When Satrapi was approached to adapt Persepolis for film, she discovered it was the challenge she needed. She loved working with other people and the unpredictability of creating media collaboratively. “It’s something that you don’t control,” she shares. “At the end you have something in front of you that is sometimes very far away from your original thoughts.”

It is the surprise of stepping back and reviewing the final product that has propelled Satrapi through 15 years and six films in the industry.

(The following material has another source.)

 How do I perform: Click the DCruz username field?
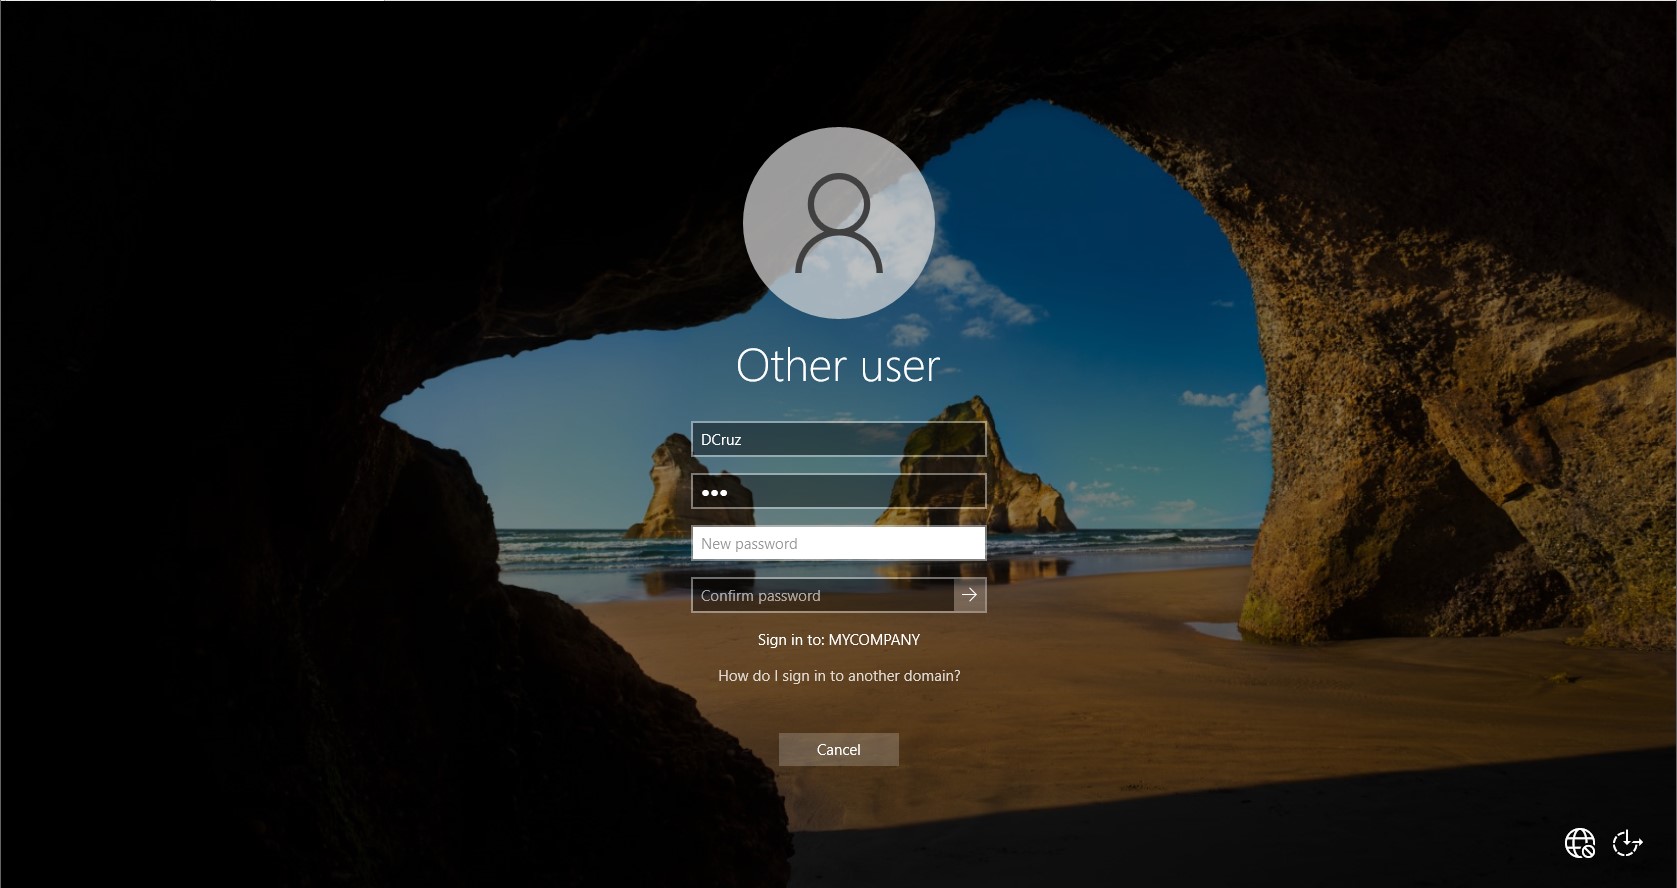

“Half the population of the world is women … but half of the stories aren’t,” she says, “and when it is about women, they’re always related to someone. They are normally somebody’s lover, then they become the wife, and then the cheated wife, and then the divorced woman, and they end up being someone’s granny baking cookies—they’re always related to someone.”

 

 

Her cynicism of women’s treatment on film is never more apparent than it is with her latest work, Radioactive, which premiered at TIFF last year. The Marie Curie biopic, starring Rosamund Pike, takes a brutal view of a genius woman. It’s a treatment that doesn’t necessarily sit well with many people.

Satrapi defends her approach, saying, “I don’t like normal biopics because it’s always, you know, to say, ‘Oh, this person is so dah-dah-dah.’ I had to portray this woman who was not a hero [or] sensational, she was a proper human being with her up- and downsides.”

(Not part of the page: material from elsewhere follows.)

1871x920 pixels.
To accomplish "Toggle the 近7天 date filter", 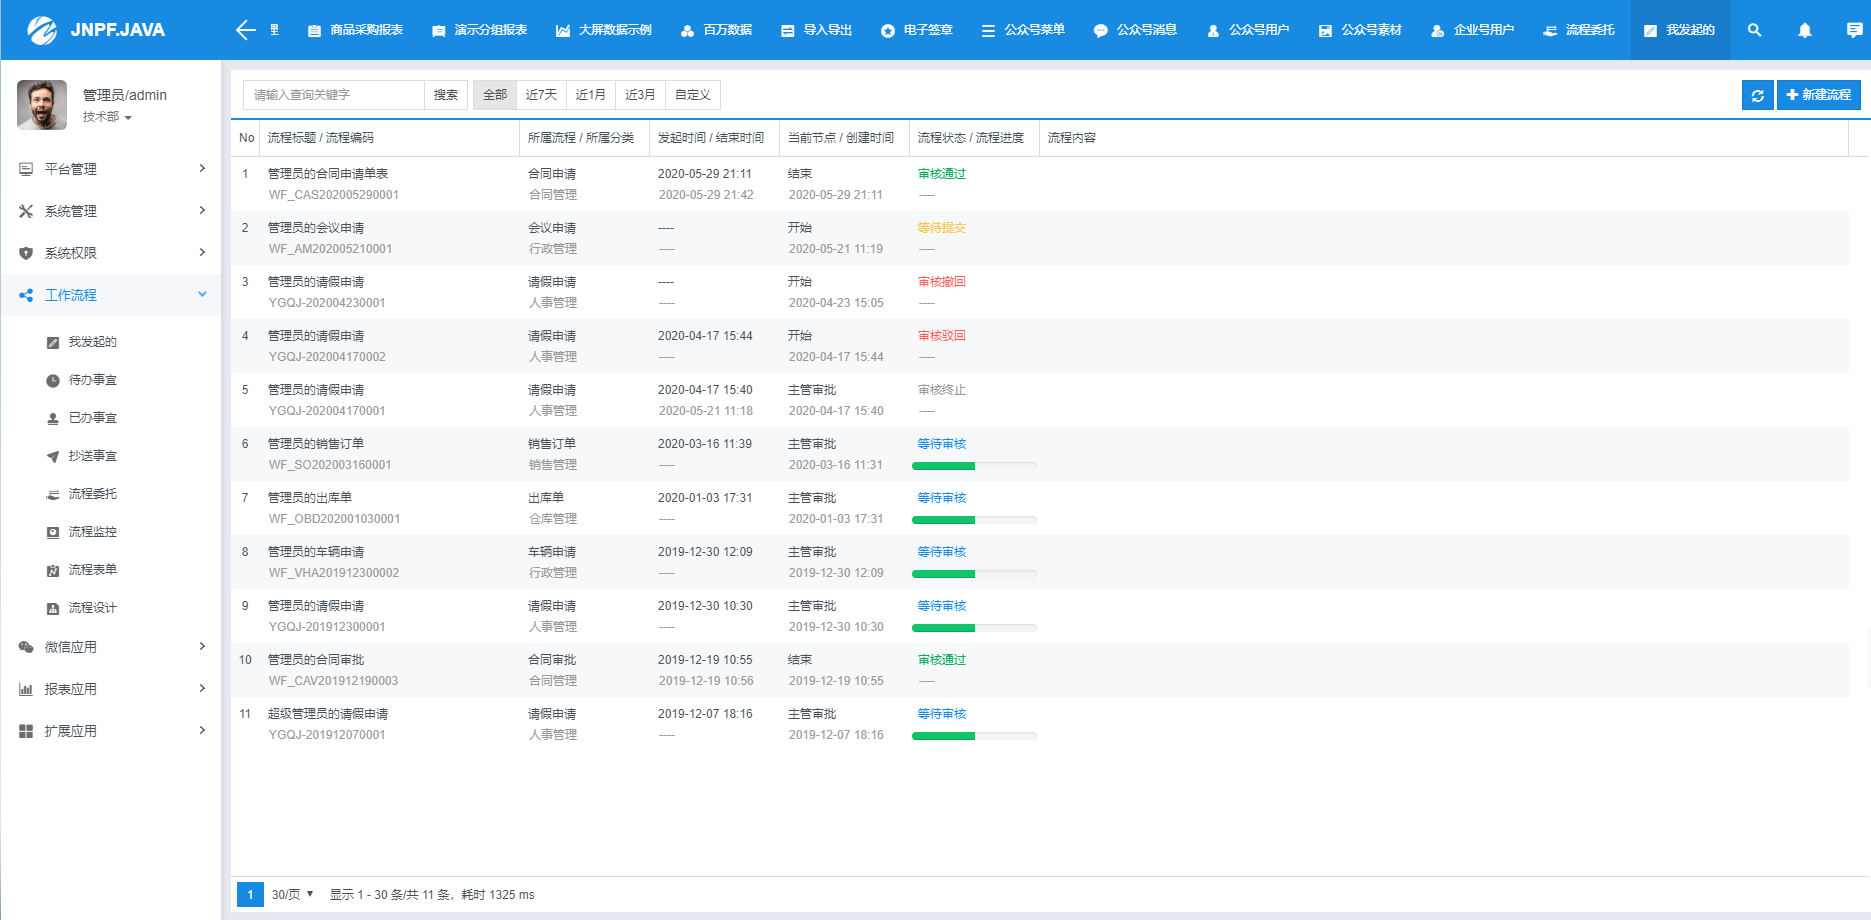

Although the film includes Pierre Curie and the couple’s love story, Satrapi believes that Marie Curie was a “whole complete person for herself” first, so she created the film with that in mind. She also includes elements unexplored in many biopics. Where Satrapi feels most films gloss over science in favour of drama or fictionalization, she emphasizes science and its consequences. “It [is] a film about science,” she declares. “At the same time, I also talk about the future, what happened with what she discovered. In biopics you’ll never see that; they never talk about what happened next.” Overall, it was this treatment of Marie Curie’s story that drew Satrapi to the project. “If ever I was going to make one of these films in my life, it would be this one. Because it is a biopic without being one.”

The film had a fair amount of backlash following its release with people taking issue with either Satrapi’s approach to the biopic convention or the woman herself. “Many people told me, ‘You know she’s unpleasant,’” she muses, “which is very bizarre because in my mind, if he’s a genius, we don’t ask him to apologize. He is man, he has a right to be completely hard, he has a right not to have to be nice and act any way he wants. But women always have to be sweet and kind.” Her response was to say, “So if she was a man, would you ask the same question? Why isn’t he nice or kind? No, she’s a genius so she doesn’t have the time to think, she has something else to do.”

 

 

Satrapi’s hope is that Curie’s imperfect character is relatable. She thinks all humans are imperfect and therein lies their appeal. “I like the human being because I think anything that makes the glory of someone is at the same time their weak point,” she says, comparing perfection to Superman—adding, “Superman is extremely boring.”

Over the course of her career, Satrapi has stopped trying to please people. “It’s a lost cause,” she states. “I never wanted to be a cultural prostitute.” Instead, she has decided it is better to have people hate her for the right reason than love her for the wrong one. She admits it’s not always easy living so truthfully and out loud—people tend to take it harshly—but long-term it has served her very well.

People’s fascination with her spills over into her work. Her indie films The Voices, The Gang of the Jotas, Chicken With Plums, and The French Kissers balance her humour and brutality in ways that may or may not sit well with people.

She still gets told regularly how refreshing her perspective is. “If you believe in what you’re doing and then make it without cynicism—if you really put all your sensation, all your belief in it—people, they receive it in this way. They might like it, they might not like it, but the sincerity is strapped in no matter what you do … people feel it—it’s instinctive.” Love her or hate her, she doesn’t really care so long as it’s truthful.